Torne-se perito

Nós na voz delas

a Há algum tempo que não ouvíamos falar delas, mas eis que regressam e logo em disco duplo. Será dado a conhecer hoje, pela primeira vez, no mesmo espaço onde foi gravado em Janeiro, Março e Junho de 2007, o Lagar de Azeite de Oeiras (Rua do Aqueduto, às 19h00). O disco chama-se, adequadamente, Vozes de Nós, com o duplo sentido de nos trazer de volta as vozes delas, as cerca de 20 mulheres que compõem o grupo Cramol, mas ao mesmo tempo as de um Portugal que, mais do que apenas memória, é herança viva de ritos que tais vozes preservam com eficácia dificilmente atribuível a qualquer formol. Criado em 1979, no espaço da Biblioteca Operária Oeirense, o grupo diz ter-se empenhado na "busca permanente de sons ancestrais e das suas sonoridades atávicas" e tornou-se presença obrigatória, não apenas em muitos discos alheios (o seu primeiro, e até ontem único, data de 1996) como em vários palcos no país e no estrangeiro. Sem outro som que não o das próprias vozes ou raramente adufes, no reportório do Cramol juntam-se polifonias de vários cancioneiros nacionais, provindas das cuidadas recolhas de Giacometti/Lopes-Graça ou de José Alberto Sardinha, mas também de outras fontes devidamente identificadas. São canções de trabalho, de embalo, de reza, de festa, ecos de um mundo essencialmente rural onde o sagrado e o profano se unem no ciclo único da natureza.O nome do grupo também nasceu assim. O distinto Dicionário de Música de Tomás Borba e Fernando Lopes-Graça (Figueirinhas, 3.ª edição em 1996, fac-similada da 1.ª, de 1956) diz que por "cramois (e também por clamores e cramores) designam, desde tempos primitivos, os povos da Serra da Gralheira, que fica entre o Douro e o Paiva, ao norte de S. Pedro do Sul, os seus cantos a quatro vozes que entoavam nas procissões de penitência e cuja letra talvez houvesse sido em latim." E diz também que "o erudito Rebelo Gonçalves consigna algures o singular cramol". Pois foi a esse singular que este coro de mulheres foi buscar a sua admirável pluralidade.

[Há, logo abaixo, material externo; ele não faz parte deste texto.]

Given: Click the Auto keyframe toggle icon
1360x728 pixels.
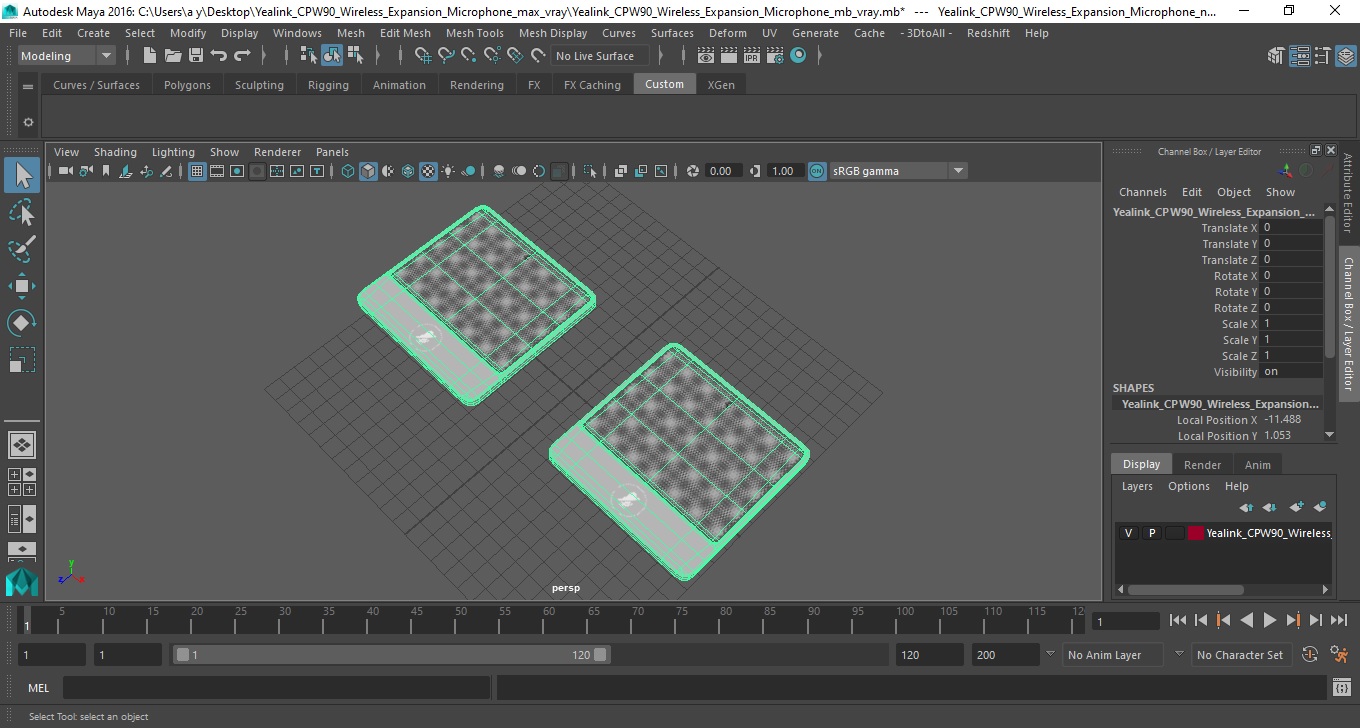Looking at the screenshot, I should point(1310,655).
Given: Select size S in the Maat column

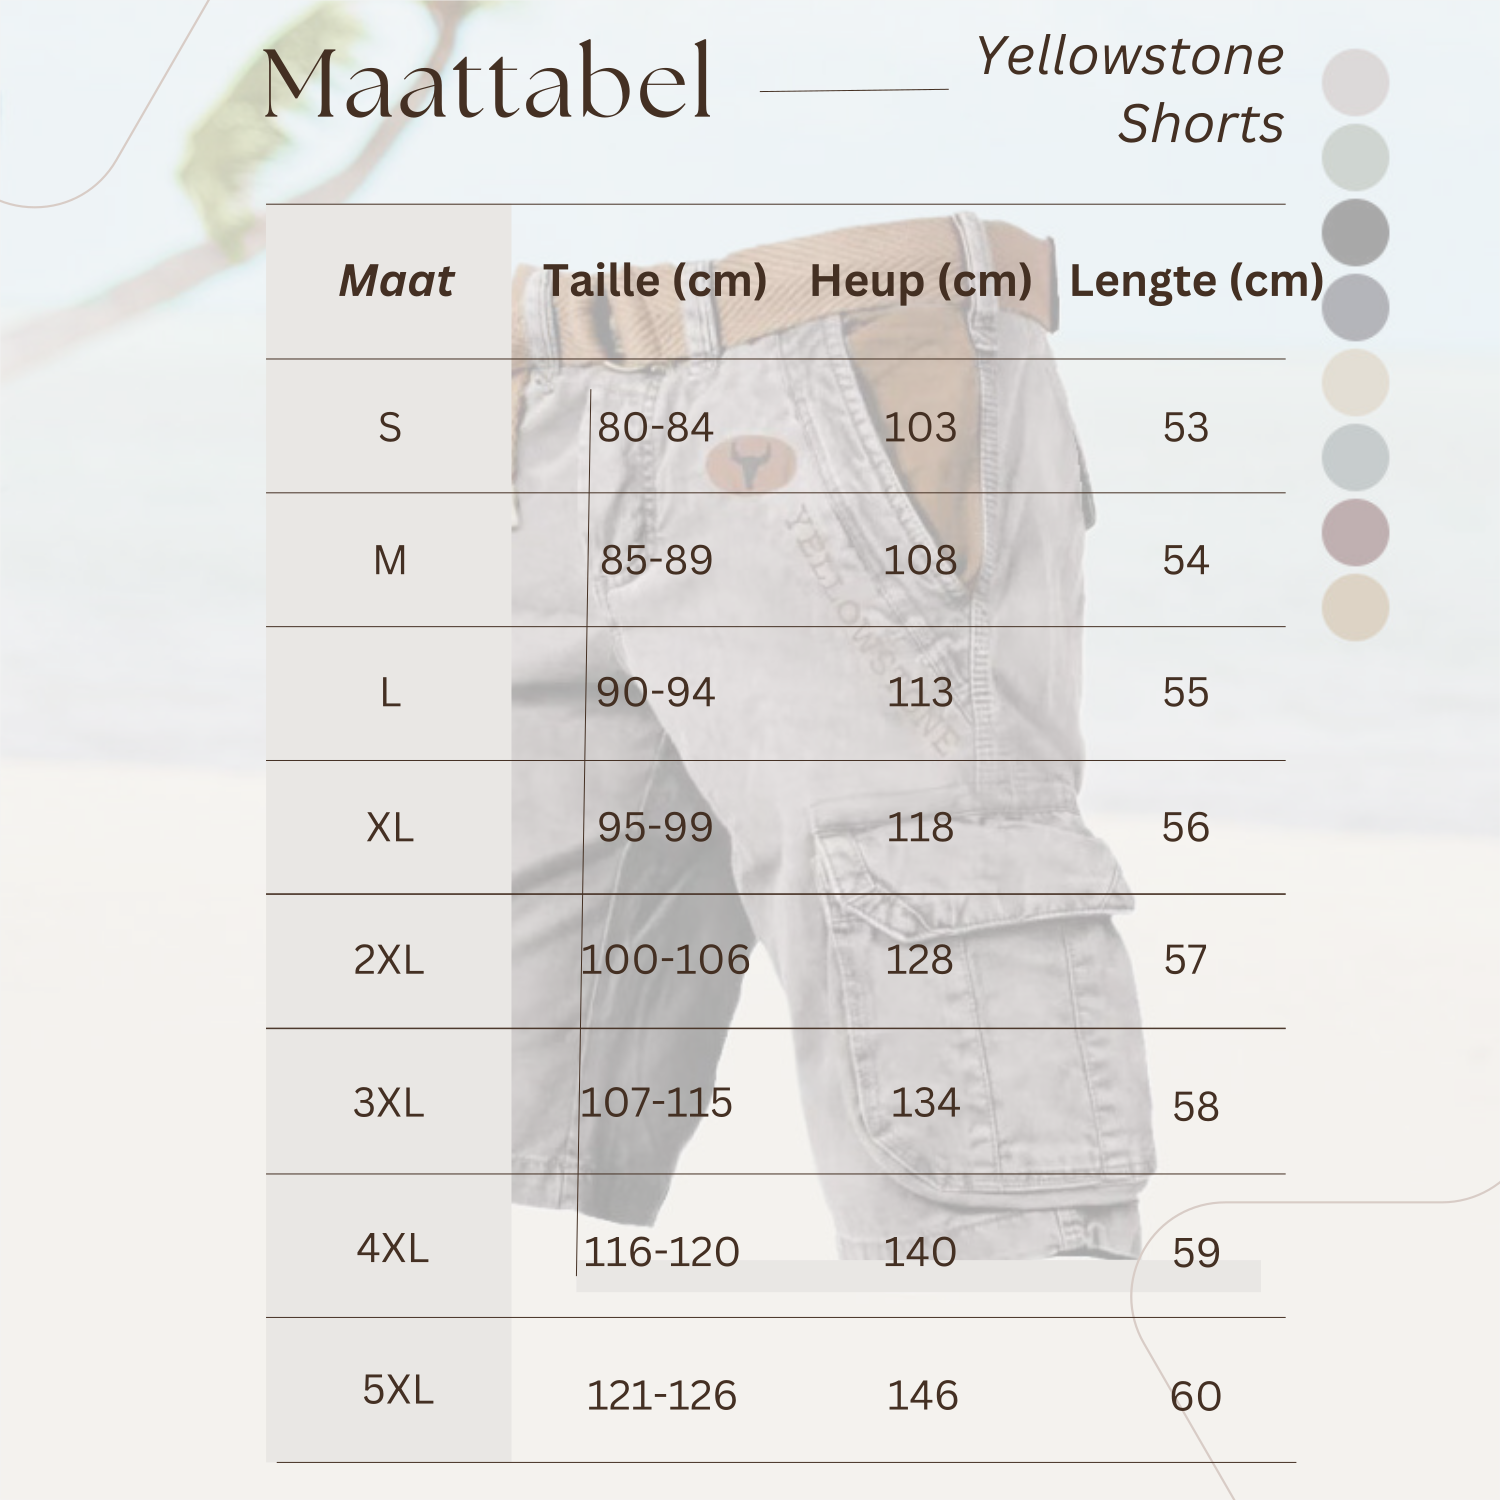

Quem escutar o Cramol e lhe der o devido valor deve procurar ouvir um outro grupo de mulheres que, a sul, dá pelo nome de Moçoilas e também tem dois discos gravados: Já Cá Vai Roubado (2001) e Qu"é que Tens a Ver com Isso? (2006). Assenta o seu trabalho em recolhas ou recriações do cancioneiro algarvio, menos bucólico que picaresco, e tem-no feito não apenas com esmero e arte, mas também com um espírito de assinalável folia. Do seu nome os dicionários pouco nos dizem que não saibamos já, pois moçoila vem de moça, embora "por processo de derivação ainda não esclarecido", como diz o Dicionário Etimológico de José Pedro Machado (Livros Horizonte, reedição de 2003).
Certo é que, no seu Algarve natal, há muitos outros derivados: do diminutivo mó até mocequeno, móce, mochéco, mochico, moçalho ou moçanhada (a recolha é do Dicionário do Falar Algarvio, de Eduardo Brazão Gonçalves, 1996). Pois moçoilas ou "cramolas", aqui são as mulheres que têm voz primeira. E todos ressoamos nela.